I can distinctly remember one of the times I got switched. I had gone to pick berries off our neighbor’s bush. My father warned my sister and me to stay out of Mrs. Williams' yard and keep our hands off those berries. But my 10-year-old self couldn’t resist the temptation. One day I happily trespassed and sauntered back home planning to slip in the back door. My father was waiting on our back steps. He asked me if I had been picking Mrs. Williams' berries. I said no, not realizing that the front of my white tee shirt was stained with the evidence. Now I was caught trespassing and fibbing — switch time. I sobbed while he swatted me about three times and talked to me about misbehaving. I didn’t do it again.

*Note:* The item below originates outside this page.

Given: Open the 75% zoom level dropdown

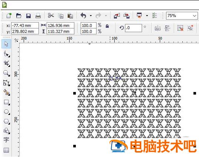Looking at the screenshot, I should [182, 16].
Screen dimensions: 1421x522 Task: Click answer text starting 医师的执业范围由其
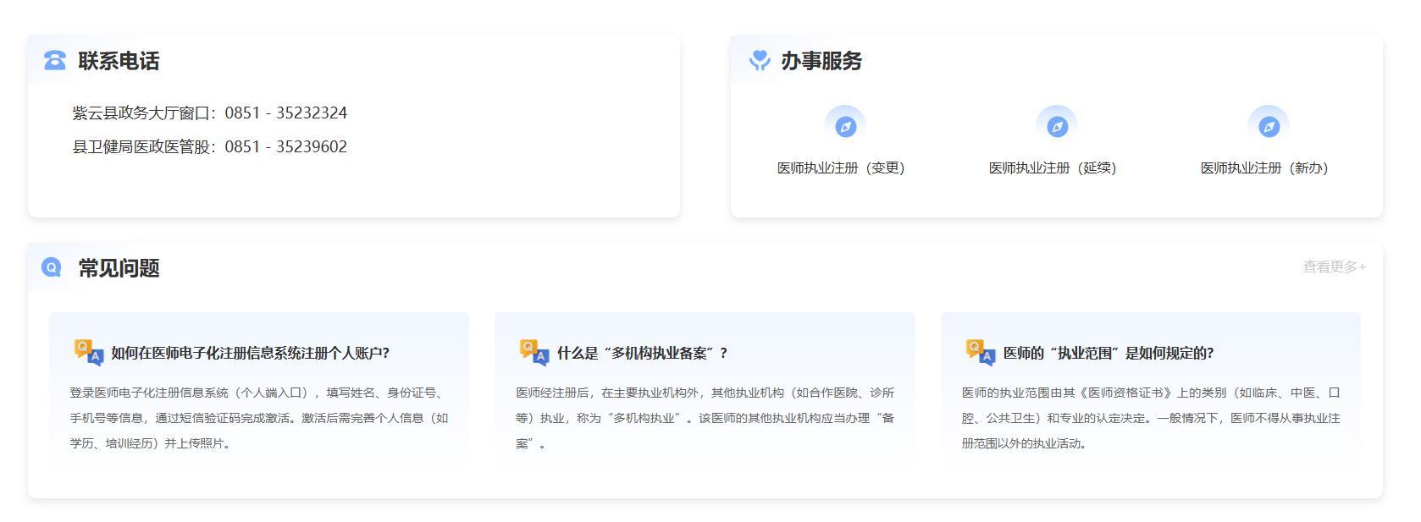click(1150, 418)
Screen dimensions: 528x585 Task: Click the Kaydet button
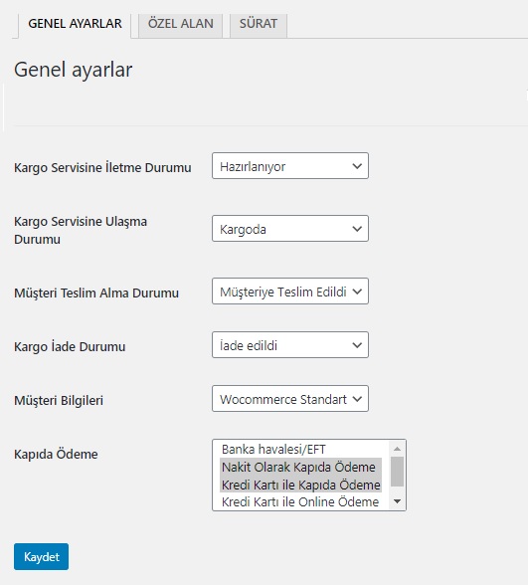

I don’t consider Daddy’s actions child abuse; in fact I don’t think spanking is child abuse. I’m not alone. A University of Texas study found 89 percent of black parents approve of spanking, 80 percent of Latino parents, 79 percent of white parents and 73 percent of Asian parents. Overwhelmingly, American parents spank.

But there is spanking and there is spanking. I didn’t see kids I knew get beaten to the point of welts and bruises, but no doubt it happened. I’m scared to think about it. But times change, and I think society’s view on corporal punishment has been influenced by public reporting of horrific incidents of child abuse. Which is why Adrian Peterson’s switching his four-year-old became national news.

Peterson’s lawyer spoke about his client as “a loving father," who "used his parental judgment to discipline his son." But as the Reverend Emmett Price bluntly told Boston Public Radio , “In 2014, we have to show him that is not normal behavior.”

While I don’t believe any parent has the right to hit a child the way Adrian Peterson hit his son, I remain convinced that a judicious spanking — not a beating — can be good discipline.

Not so my sister, who went against Southern custom and tradition when she had her twin son and daughter. Watching her explain "time out" to my clearly skeptical Dad was something to see. Nobody was more surprised than he when it worked.